Acharya finds the general fiscal deficits, public sector borrowing requirements and the sovereign debt-gross domestic product (GDP) ratio as "uncomfortably high," which could make the economy vulnerable to even mild disturbances.

This could result in deviation of the central bank from its objectives, he warns.

"I say ‘uncomfortably high’ as relatively moderate shocks still have the potential to leave the economy precarious to short-term policymaking—including central banking compromises—that will start managing the fiscal arithmetic rather than enabling the private engines of stable long-term growth," Acharya writes in the prelude.

As cited above, the new prelude was written on February 14, 2023, which means that the Union Budget for 2023-24 was presented by then. The Budget projected the Union government's fiscal deficit to come down to 5.9 per cent of GDP during the current financial year from 6.4 per cent in 2022-23. Acharya, however, referred to the general fiscal deficit, which refers to the combined level of both the Union and the state governments.

To a query over which period he was referring to, Acharya provides various graphs which point to these high levels, including estimates for FY24.

In the introductory chapter, 'Fiscal Dominance—A Theory of Everything in India' in the book, he explains as to why during his term as the RBI deputy governor the general fiscal deficit was a persistent concern and kept raising its ugly head in dominating virtually everything about India’s central banking.

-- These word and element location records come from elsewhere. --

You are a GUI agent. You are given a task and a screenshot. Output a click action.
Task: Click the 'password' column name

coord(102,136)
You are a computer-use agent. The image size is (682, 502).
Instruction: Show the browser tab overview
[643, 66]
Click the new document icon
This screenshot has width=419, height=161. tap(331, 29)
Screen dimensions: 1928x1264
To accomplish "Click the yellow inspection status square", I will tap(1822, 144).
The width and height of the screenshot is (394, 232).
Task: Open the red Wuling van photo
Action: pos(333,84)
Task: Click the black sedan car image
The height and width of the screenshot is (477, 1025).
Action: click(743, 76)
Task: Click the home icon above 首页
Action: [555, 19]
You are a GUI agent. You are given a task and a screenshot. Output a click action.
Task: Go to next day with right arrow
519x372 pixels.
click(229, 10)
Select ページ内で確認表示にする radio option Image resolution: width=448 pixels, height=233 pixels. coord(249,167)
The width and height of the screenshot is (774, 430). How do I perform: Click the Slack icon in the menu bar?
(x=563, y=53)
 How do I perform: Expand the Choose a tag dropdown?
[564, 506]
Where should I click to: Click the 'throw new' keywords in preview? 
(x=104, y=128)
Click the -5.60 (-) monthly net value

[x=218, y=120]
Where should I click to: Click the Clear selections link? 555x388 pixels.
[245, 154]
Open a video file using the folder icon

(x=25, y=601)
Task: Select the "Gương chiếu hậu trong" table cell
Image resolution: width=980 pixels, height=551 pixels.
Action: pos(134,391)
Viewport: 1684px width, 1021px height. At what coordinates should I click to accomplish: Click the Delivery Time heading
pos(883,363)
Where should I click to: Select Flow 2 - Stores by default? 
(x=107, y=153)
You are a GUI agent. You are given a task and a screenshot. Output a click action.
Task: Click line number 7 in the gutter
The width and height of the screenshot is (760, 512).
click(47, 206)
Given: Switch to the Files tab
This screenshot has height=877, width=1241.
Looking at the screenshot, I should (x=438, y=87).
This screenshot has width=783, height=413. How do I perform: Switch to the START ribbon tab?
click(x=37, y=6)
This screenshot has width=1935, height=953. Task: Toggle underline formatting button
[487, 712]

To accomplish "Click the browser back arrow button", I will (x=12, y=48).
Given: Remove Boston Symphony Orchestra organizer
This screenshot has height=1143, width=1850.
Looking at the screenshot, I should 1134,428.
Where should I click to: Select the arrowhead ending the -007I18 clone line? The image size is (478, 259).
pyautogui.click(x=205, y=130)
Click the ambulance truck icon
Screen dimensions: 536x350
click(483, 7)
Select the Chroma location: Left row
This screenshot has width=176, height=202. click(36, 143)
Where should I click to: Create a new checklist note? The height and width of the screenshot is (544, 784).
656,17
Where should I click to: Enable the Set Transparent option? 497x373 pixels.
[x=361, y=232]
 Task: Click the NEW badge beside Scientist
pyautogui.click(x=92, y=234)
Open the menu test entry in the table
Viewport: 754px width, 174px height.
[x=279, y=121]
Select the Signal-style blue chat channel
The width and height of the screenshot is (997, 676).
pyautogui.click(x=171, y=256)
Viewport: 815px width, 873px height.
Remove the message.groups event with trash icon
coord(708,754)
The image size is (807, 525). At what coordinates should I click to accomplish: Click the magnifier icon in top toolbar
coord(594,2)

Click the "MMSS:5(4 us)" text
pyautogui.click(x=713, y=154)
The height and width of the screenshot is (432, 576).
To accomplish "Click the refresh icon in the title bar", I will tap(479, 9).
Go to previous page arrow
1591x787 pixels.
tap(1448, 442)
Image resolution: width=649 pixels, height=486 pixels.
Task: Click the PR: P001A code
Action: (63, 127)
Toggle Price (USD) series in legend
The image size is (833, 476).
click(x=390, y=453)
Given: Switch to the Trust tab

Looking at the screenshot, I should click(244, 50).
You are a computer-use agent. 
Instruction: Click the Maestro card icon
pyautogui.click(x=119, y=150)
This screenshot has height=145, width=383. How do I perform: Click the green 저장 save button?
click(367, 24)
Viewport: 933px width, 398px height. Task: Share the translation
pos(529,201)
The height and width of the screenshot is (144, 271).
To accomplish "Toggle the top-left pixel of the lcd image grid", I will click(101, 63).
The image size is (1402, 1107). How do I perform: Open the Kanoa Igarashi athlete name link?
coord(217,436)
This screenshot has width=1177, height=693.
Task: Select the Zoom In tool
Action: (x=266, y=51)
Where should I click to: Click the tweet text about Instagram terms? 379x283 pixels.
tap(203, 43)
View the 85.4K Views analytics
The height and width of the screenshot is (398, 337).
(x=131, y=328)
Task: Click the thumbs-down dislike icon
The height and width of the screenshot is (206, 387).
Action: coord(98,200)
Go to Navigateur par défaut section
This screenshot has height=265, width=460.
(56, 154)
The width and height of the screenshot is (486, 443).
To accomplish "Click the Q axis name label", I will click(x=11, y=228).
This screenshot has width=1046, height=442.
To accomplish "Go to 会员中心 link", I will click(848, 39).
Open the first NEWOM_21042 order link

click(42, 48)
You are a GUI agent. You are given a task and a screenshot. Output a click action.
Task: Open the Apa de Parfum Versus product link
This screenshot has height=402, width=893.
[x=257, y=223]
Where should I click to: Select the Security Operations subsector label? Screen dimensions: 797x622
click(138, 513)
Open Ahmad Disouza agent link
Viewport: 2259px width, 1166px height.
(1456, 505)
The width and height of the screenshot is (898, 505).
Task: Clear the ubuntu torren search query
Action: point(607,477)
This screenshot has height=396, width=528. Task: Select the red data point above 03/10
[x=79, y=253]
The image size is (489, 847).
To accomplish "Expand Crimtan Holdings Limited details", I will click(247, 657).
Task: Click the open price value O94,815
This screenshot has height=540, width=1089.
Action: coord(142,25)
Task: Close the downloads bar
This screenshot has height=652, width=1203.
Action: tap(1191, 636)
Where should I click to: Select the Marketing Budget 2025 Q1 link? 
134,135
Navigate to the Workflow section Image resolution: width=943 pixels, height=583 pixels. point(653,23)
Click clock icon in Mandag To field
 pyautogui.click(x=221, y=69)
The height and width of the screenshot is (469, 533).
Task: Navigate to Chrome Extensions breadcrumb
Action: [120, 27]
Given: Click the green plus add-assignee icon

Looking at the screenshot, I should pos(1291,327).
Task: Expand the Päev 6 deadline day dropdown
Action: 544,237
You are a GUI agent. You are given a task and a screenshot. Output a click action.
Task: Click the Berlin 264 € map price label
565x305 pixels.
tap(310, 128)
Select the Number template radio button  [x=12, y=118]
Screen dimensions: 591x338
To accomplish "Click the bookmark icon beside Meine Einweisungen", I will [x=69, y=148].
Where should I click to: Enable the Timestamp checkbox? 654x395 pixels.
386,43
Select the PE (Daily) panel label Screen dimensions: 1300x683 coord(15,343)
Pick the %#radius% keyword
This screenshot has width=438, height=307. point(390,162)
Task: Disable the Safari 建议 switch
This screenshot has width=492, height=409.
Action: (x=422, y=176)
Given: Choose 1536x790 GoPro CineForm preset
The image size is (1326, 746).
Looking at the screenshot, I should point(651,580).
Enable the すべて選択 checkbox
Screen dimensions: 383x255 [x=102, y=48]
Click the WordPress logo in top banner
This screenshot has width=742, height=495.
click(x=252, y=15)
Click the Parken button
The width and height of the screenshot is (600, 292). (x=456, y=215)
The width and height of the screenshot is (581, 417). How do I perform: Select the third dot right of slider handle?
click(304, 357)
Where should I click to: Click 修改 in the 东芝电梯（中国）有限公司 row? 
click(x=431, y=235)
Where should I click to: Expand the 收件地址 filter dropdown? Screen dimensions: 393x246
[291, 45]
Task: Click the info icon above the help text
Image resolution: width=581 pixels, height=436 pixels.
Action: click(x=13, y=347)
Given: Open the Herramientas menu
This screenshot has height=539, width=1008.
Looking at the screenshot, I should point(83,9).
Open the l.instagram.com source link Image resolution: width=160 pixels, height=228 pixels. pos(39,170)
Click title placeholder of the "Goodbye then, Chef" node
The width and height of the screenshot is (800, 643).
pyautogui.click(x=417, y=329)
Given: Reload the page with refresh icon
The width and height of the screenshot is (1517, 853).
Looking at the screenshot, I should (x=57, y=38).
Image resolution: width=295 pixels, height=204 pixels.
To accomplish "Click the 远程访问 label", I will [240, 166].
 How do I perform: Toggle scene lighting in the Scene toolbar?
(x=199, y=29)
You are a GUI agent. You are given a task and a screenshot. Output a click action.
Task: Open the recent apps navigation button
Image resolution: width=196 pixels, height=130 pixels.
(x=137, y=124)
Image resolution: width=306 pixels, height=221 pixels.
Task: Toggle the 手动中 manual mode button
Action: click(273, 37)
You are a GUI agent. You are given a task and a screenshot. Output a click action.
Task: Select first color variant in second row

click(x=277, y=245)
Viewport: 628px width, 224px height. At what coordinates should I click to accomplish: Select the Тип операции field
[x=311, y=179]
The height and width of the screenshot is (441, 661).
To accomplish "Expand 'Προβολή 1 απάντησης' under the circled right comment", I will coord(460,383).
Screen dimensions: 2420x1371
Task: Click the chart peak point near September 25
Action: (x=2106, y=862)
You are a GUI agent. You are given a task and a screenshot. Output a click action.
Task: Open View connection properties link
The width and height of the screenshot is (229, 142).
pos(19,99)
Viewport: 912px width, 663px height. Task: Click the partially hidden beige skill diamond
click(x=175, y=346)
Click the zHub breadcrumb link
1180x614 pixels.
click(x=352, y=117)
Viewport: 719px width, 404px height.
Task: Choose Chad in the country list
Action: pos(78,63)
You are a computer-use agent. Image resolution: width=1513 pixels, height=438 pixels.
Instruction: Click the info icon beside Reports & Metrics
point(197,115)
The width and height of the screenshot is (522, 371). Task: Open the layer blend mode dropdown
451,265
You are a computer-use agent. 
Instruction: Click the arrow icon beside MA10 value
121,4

Acharya was RBI deputy governor from January 23, 2017, to July 23, 2019.

"With a part of fiscal consolidation at the centre occurring at the expense of states, inflation remaining stubbornly high, job creation lagging the pace at which youths are entering the labour force and a national election coming up soon, the level of the general fiscal deficit remains a relevant concern," he says.

He proposed setting up an independent fiscal council to restore fiscal prudence.

Successive finance commissions have also recommended constituting such a council comprising experts to evaluate expenditure and revenue policies of the government, but the finance ministry has junked the idea.

Acharya explains that deviations from fiscal targets were meant to be one-off temporary deviations but those are turning out to be repetitions and an entrenched characteristic of the economy since macroeconomic shocks occur without notice.

He says enjoying this fiscal flexibility year after year would not help the cause of attaining the long-run growth potential of an increasingly private-sector Indian economy.

Acharya, however, commended the government for making some progress in doing away with accounting tricks to manage the fiscal deficit and focusing instead on rationalisation from revenue to capital expenditures. The Modi government has cleaned the budgets from off-market borrowings from 2020-21 onwards.